A L Akeson 1 C W Woods L C Hsieh R A Bohnke B L Ackermann K Y Chan J L Robinson S D Yanofsky J W Jacobs R W Barrett T L Bowlin
Affiliations

Affiliation

  • 1 Hoechst Marion Roussel, Cincinnati, Ohio 45215, USA.
Abstract

Interleukin-1 (IL-1) -alpha and -beta are potent regulators of inflammatory responses. The naturally occurring interleukin-1 receptor antagonist (IL-1RA) is effective in vitro and in vivo in modulating biological responses to IL-1. We have previously reported the discovery of IL-1 Antagonist peptides from the search of phage display libraries.

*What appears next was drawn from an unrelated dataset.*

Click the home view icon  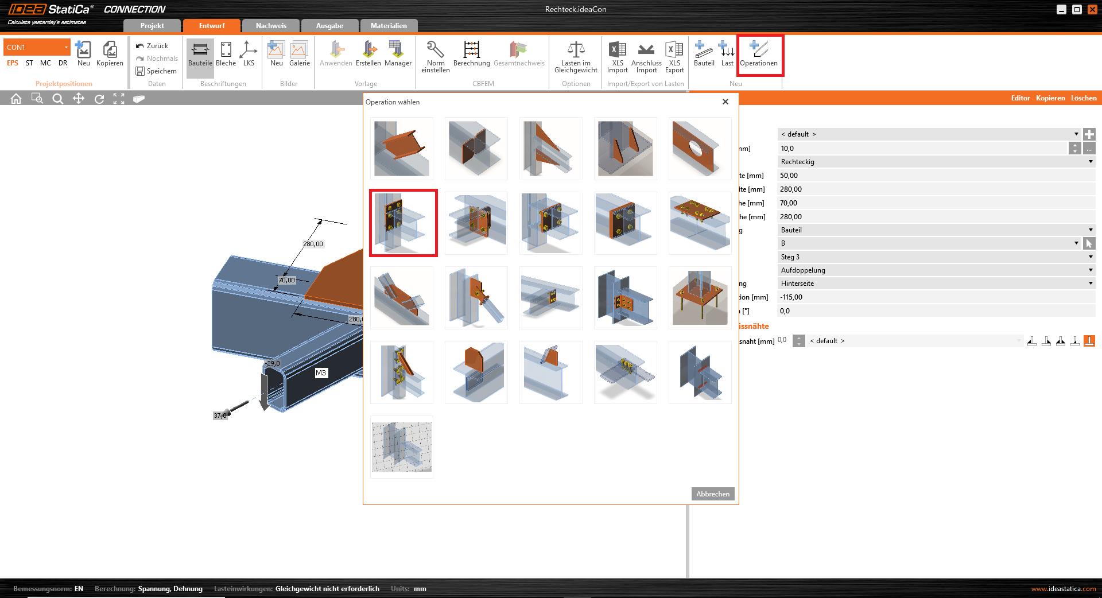pyautogui.click(x=16, y=99)
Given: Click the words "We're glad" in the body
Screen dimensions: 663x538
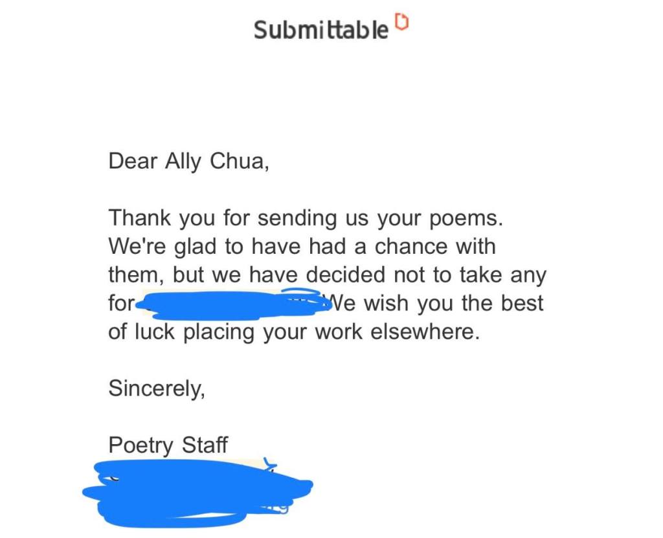Looking at the screenshot, I should point(155,247).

Further characterization of this group of Peptides has led to a 15-mer, AF12198, Ac-FEWTPGWYQJYALPL-NH2 (J represents the unnatural amino acid, 2-azetidine-1-carboxylic acid), with both in vitro and in vivo IL-1 Antagonist activity. AF12198 selectively binds the human type I IL-1 receptor but not the human type II receptor or the murine type I receptor. In vitro, AF12198 inhibits IL-1-induced IL-8 production by human dermal fibroblasts with a half-maximal inhibition concentration or IC50 of 25 nM and IL-1-induced intercellular adhesion molecule-1 (ICAM-1) expression by endothelial cells with an IC50 of 9 nM. When given as an intravenous infusion to cynomolgus monkeys, AF12198 blocks ex vivo IL-1 induction of IL-6 and down modulates in vivo induction of IL-6. This is the first small molecule to show IL-1 receptor antagonist activity in vivo.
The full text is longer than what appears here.